Hey, it worked for Stacy Nelson, the N.C. State University associate professor who took his family on trips to the beach on the university’s dime, ostensibly to study submerged aquatic vegetation.
Yup. That’s “plants growing underwater.”
Upon further review, it didn’t work for Nelson, who works in the university’s Department of Forestry and Environmental Resources. After all, had the ruse worked, we wouldn’t be writing and reading about the state audit that determined that Nelson’s so-called work trip to the beach in July and August 2011 was likely an excuse for a grant-funded vacation at expensive Outer Banks resorts.

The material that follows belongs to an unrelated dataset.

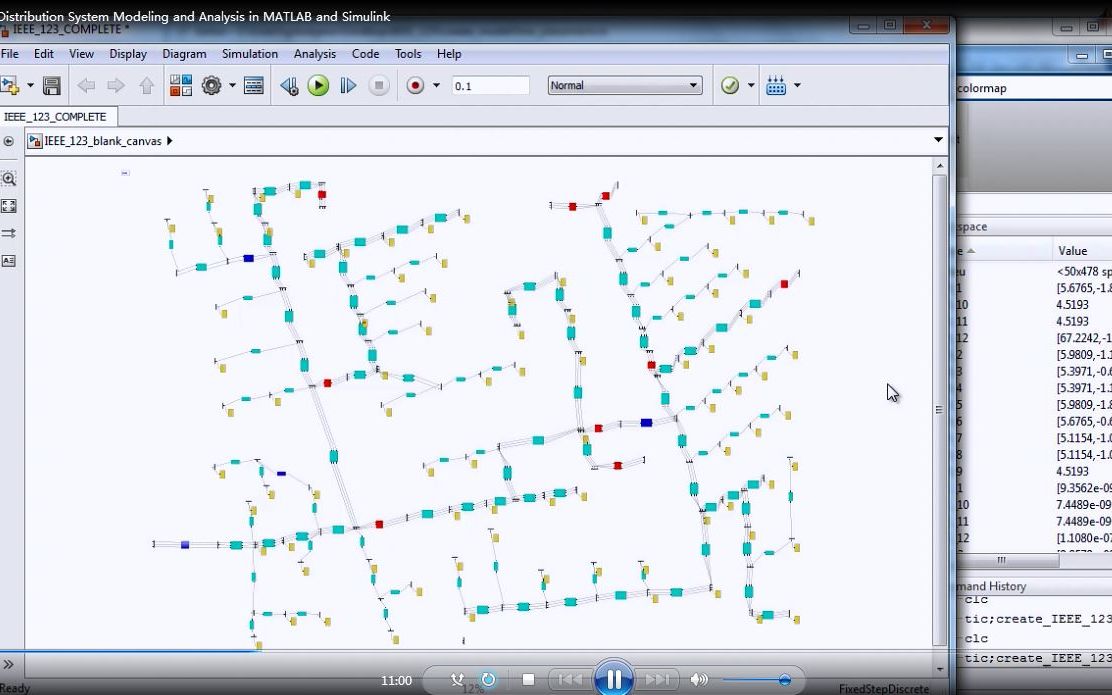Open the Model Explorer from the toolbar
1112x695 pixels.
point(253,85)
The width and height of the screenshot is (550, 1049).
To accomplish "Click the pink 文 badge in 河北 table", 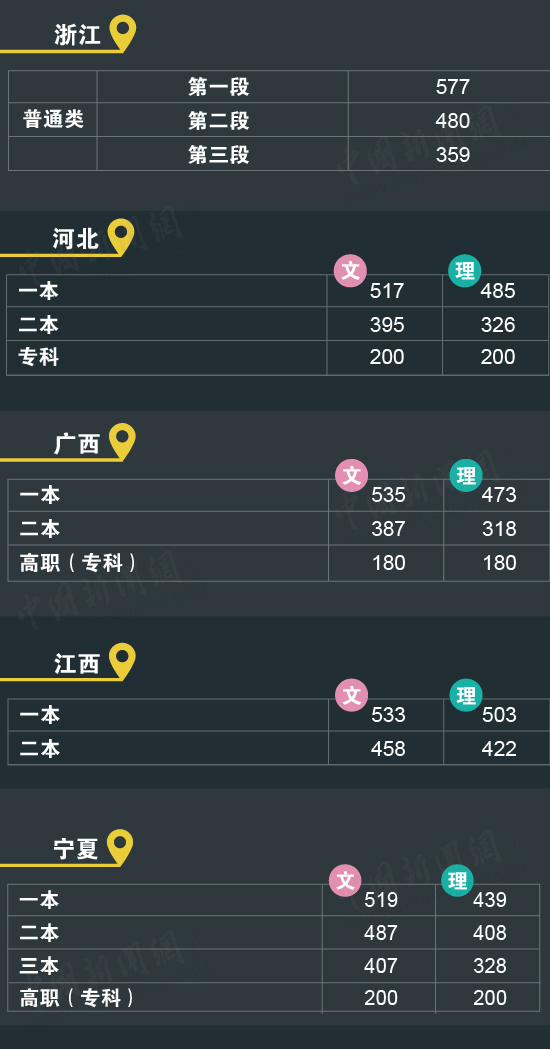I will 351,271.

Also, had it worked, he wouldn’t be fixing to fish in his pockets for $3,359 to reimburse the school.
Auditor Beth Wood’s spokesman, Dennis Patterson, told me he couldn’t determine the specific days Nelson took his questionable trips, but even so, we know one thing: It was hot. And on the weekend.

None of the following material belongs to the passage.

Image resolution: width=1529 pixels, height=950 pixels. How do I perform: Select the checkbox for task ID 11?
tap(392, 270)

July 2011 was the hottest on record in the state, according to the National Climatic Data Center in Asheville, with an average daily temperature of 93 degrees. If that doesn’t make you feel like throwing the kids into the Woody and taking a jaunt to the beach to study some submerged aquatic vegetation that summer, what would?

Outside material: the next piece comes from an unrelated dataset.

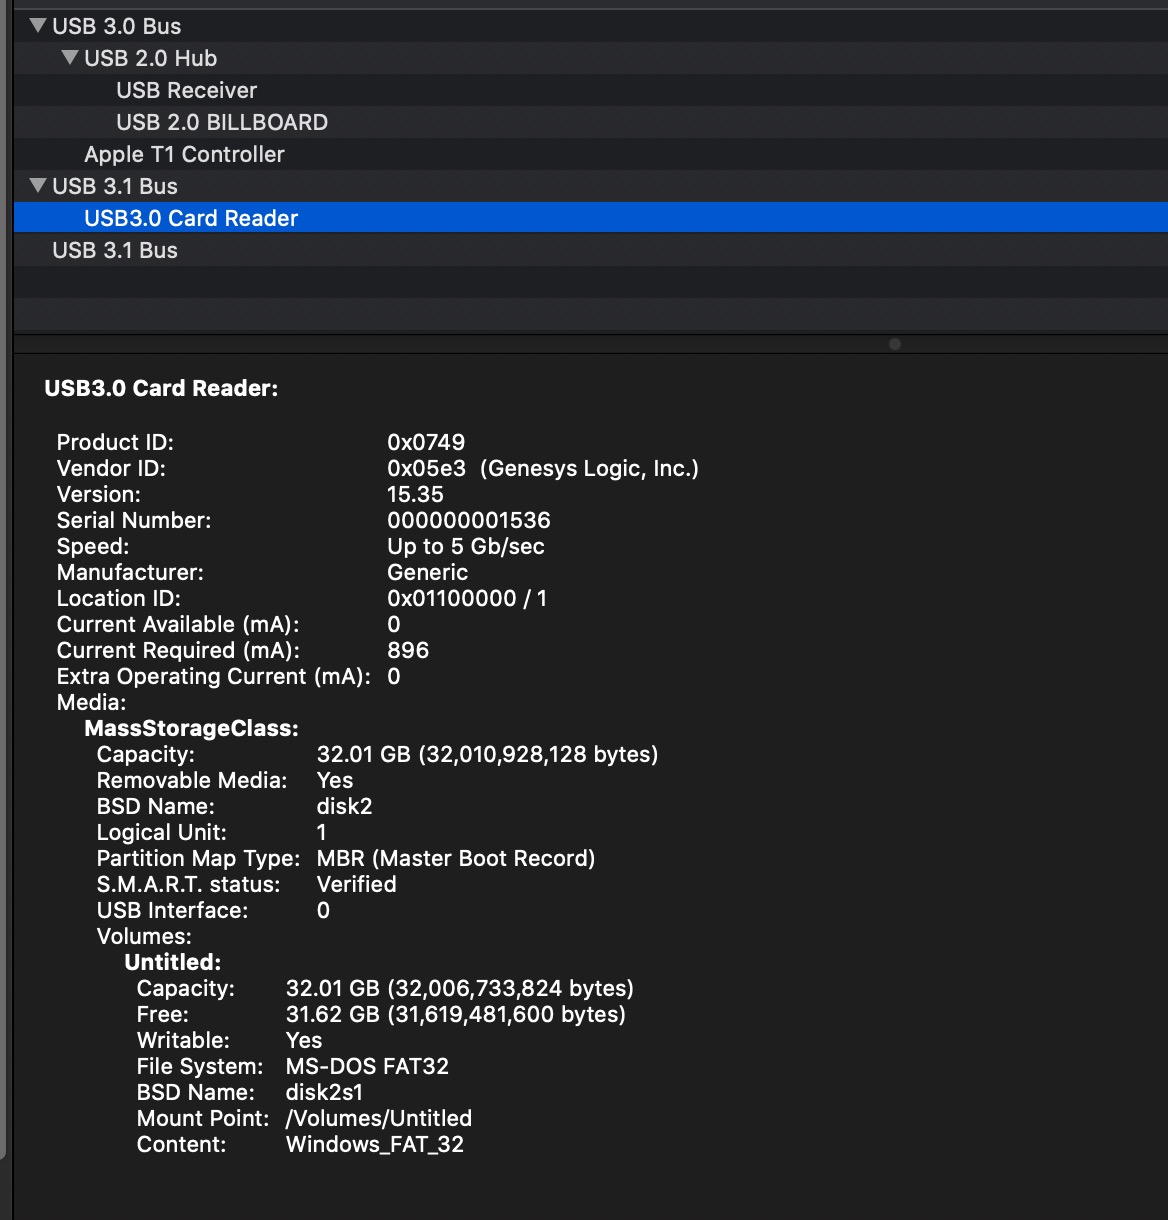Viewport: 1168px width, 1220px height.
Task: Collapse the USB 3.0 Bus disclosure triangle
Action: point(38,25)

As reported in a story last week, the Family Nelson eschewed the low-class motels in favor of The Sanderling Resort and Spa in Duck – nearly $600 a night for three nights – and others that were close to $400 a night. According to our story, Nelson told auditors he chose the hotels because of their proximity to the work site.
Oh, you mean the beach.
The high cost may have proved to be his Waterloo since the price of a suite at the Wing Wang Motel or its nominally more upscale sister resort, the Rock ’Em Sock ’Em Motor Lodge – where they don’t leave a chocolate on your pillow, but a half-eaten Zagnut bar – wouldn’t have set off alarm bells.
To his credit, Nelson admitted to auditors that he didn’t take notes of his findings, which is a violation of university policy. Me? I’d have exclaimed, “Jaws et my notes. Snatched ’em right outta my hands!”
Oh, so I’m the only one, huh?
Nelson has now been duly chastened. So has, I’m guessing, every other professor who was thinking about using some grant money to take Sweet Thang to the Angus Barn to study the gustatory effects of sustained flames on the side of Grade A Sirloin and its subsequent impact when mixed with mashed taters inside one’s belly.
Such deterrent value is lost on critics who see only that a $35,000 audit netted less than $4,000 in misspent grant money. When you think, however, of the professors and researchers who won’t be taking questionable trips – lest they end up enduring the same level of scrutiny as their colleague – then the savings are immeasurable.
So, instead of reviling Nelson and suggesting that he turn in his state-issued pocket protector, we should be hoisting a piña colada to him for helping to save the university money.
That’s exactly what I plan to do when I get to Cancun.